Advantageously, embodiments consistent with the instant disclosure may lead to computational speedup. Computational speedup could be an order of magnitude or more, largely depending on how much portion the surface network simulation takes in fully coupled model simulation. The computation speedup occur even if the surface network is kept intact. The computational time could be further aggressively reduced if the surface network model is also approximated. In one example provided herein, the computational time was reduced from more than 24 hours to about 1.5 hours with more than 95% accuracy preserved.

Indeed, this disclosure provides a non-limiting physics-based subsurface and surface coupled model proxy (CM Proxy), which relies on the trained well inflow performance relationship (IPR) curves. At the training stage, one or multiple full-physics subsurface and surface coupled simulations are performed, from which inflow performance relationship data (e.g., a multiphase IPR database) is constructed for each well. The IPR database captures well performance that represents subsurface reservoir dynamics. At the prediction stage, the computationally intensive reservoir simulation is replaced with IPR curves intelligently looked up from the trained IPR database. Based on the models tested, the proxy could achieve more than 95% accuracy. The surface network model was retained to investigate the impact of different surface operations, such as maintenance schedule and production routing changes. As the computationally intensive part is replaced with IPR curves, this approach could significantly reduce the run time of the coupled simulation. The overall speedup generally could be an order of magnitude, depending on the complexity of the surface network model. This makes the approach suitable for the rapid evaluation and optimization of the surface network operation.

The instant disclosure explains the non-limiting methodology of the CM Proxy followed by the non-limiting example application. The instant disclosure also explains a non-limiting methodology for handling multiple training simulations to enhance the applicability of the proxy model. The non-limiting CM Proxy is also applied to an optimization problem, which demonstrates the powerful capability to enable rapid decision-making for reservoir management.

Reference will now be made in detail to various embodiments, examples of which are illustrated in the accompanying drawings. In the following detailed description, numerous specific details are set forth in order to provide a thorough understanding of the present disclosure and the embodiments described herein. However, embodiments described herein may be practiced without these specific details. In other instances, well-known methods, procedures, components, and mechanical apparatus have not been described in detail so as not to unnecessarily obscure aspects of the embodiments.

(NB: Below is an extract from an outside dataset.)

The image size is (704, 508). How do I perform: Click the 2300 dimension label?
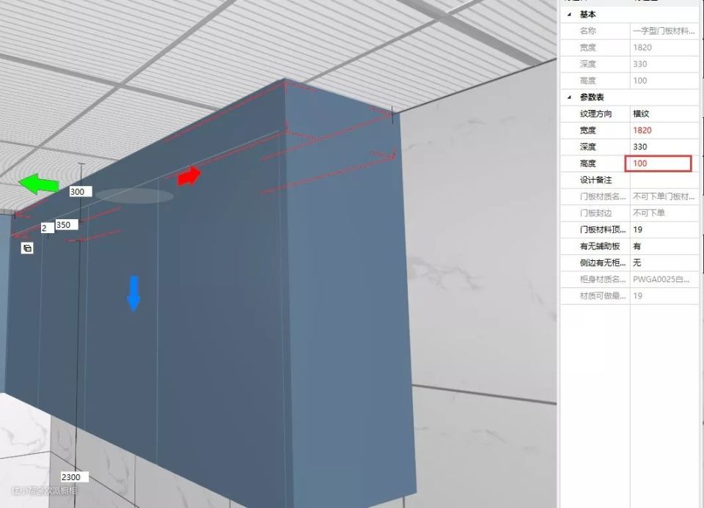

The methods and systems of the present disclosure may be implemented by a system and/or in a system, such as a system 1910 shown in FIG. 19. The system 1910 may include one or more of a processor 1911, an interface 1912 (e.g., bus, wireless interface), an electronic storage 1913, a graphical display 1912, and/or other components. The processor 1911 will execute a method of generating a reservoir performance forecast. The processor obtains inflow performance relationship data generated from a physics-based subsurface-surface coupled simulation model having a surface, a subsurface, and one or more wells fluidly connecting the subsurface to the surface. The inflow performance relationship data comprises performance data for at least one phase of fluid for each well. The processor also generates a performance forecast for the reservoir using a subsurface simulator and a surface simulator. The subsurface simulator uses the inflow performance relationship data to represent the subsurface during generation of the performance forecast. The performance forecast satisfies constraints solved by the surface simulator.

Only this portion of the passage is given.